CHALLENGES:
a – Answer these questions from the article on the Spiritual Sounds of Central Asia tour, one per line:
(i) How many US cities does the tour cover?
(ii) At which venue does the tour arrive on Sunday?
(iii) Which organization supports the "Music of Central Asia" series?
b – Write a continuation of the article on the Spiritual Sounds of Central Asia tour, picking up after its final sentence.

PASSAGE GIVEN:
Spiritual Sounds tour spreads music of Central Asia
Ram Stone  |  by www.boston.com. All rights reserved. 13.10 | 19:41

Sixteen years after the fall of the Soviet Union supposedly threw open the doors to travel and cultural contact with the republics of Central Asia, the vast region of deserts, steppes, and mountains that stretches from the Caspian Sea to the edges of China remains a vague notion in Western minds. It's difficult to remedy this sort of cultural awareness gap in one swoop, but a blockbuster 10-city US tour called Spiritual Sounds of Central Asia, which arrives at Sanders Theatre Sunday, promises to go a good part of the way with a program that features urbane classical forms alongside folk traditions straight from rugged prairies where nomadic cultures survive. Devotional music, nurtured in the mystical Islam that prevails in the region, shares the program with epic poetry full of racehorses and wise elders and forlorn princesses.

And one group on the three-part bill, Bardic Divas, presents female musicians and singers performing a range of Central Asian styles. In something of a multimedia barrage of exposure and education, each group is also the subject of a newly released CD/DVD package in an ongoing 10-part Smithsonian Folkways series called "Music of Central Asia," supported by the Aga Khan Trust for Culture. With the records come detailed, il lustrated liner-note packages that offer background on the history, instruments, and musical styles of the region.

RECORDED DATA:
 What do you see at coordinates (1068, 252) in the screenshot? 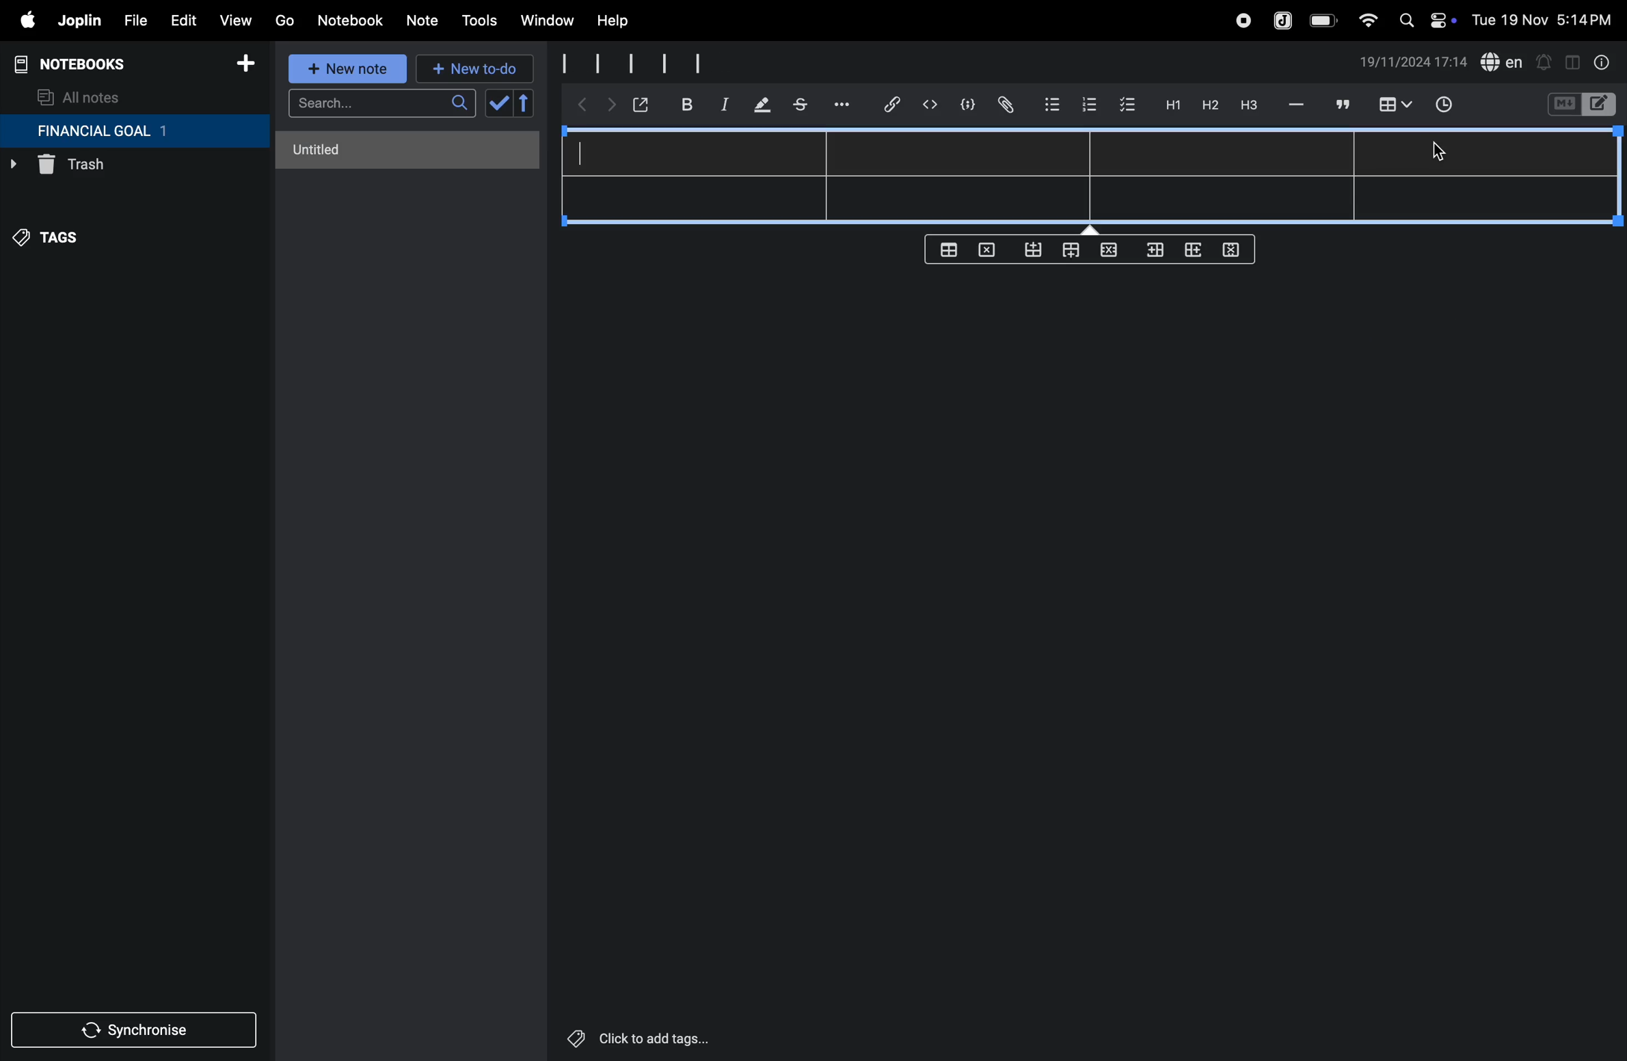
I see `from top` at bounding box center [1068, 252].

SET OF ANSWERS:
a –
(i) Ten cities.
(ii) Sanders Theatre.
(iii) The Aga Khan Trust for Culture.

b –
While the Bardic Divas are an ad hoc unit assembled specifically for this project, each performing in her own vein, the other two groups come from specific local traditions. The Badakhshan Ensemble performs mystical music and dance from the Pamir mountains, while the father-daughter duo of Alim and Fargana Qasimov plays mugham, the refined classical music of Azerbaijan. The curator of the tour and record series is Theodore Levin, a Dartmouth College professor who has traveled to Central Asia and documented its music since 1974.

Reached via e-mail while finalizing tour preparations in Baku, Azerbaijan, Levin points out that even a show of this magnitude can only begin to illustrate the diversity of Central Asian culture. "Music in Central Asia has an extraordinary diversity of styles and instruments," Levin says. "Tajik classical music is as different from Kazakh oral epic as Bach is from the Beach Boys.

The main fault line is between nomadic and sedentary traditions. Nomads and sedentary dwellers have very different lifestyles and cultural values, and their music reflects those differences." The Qasimovs represent the urban end of the spectrum.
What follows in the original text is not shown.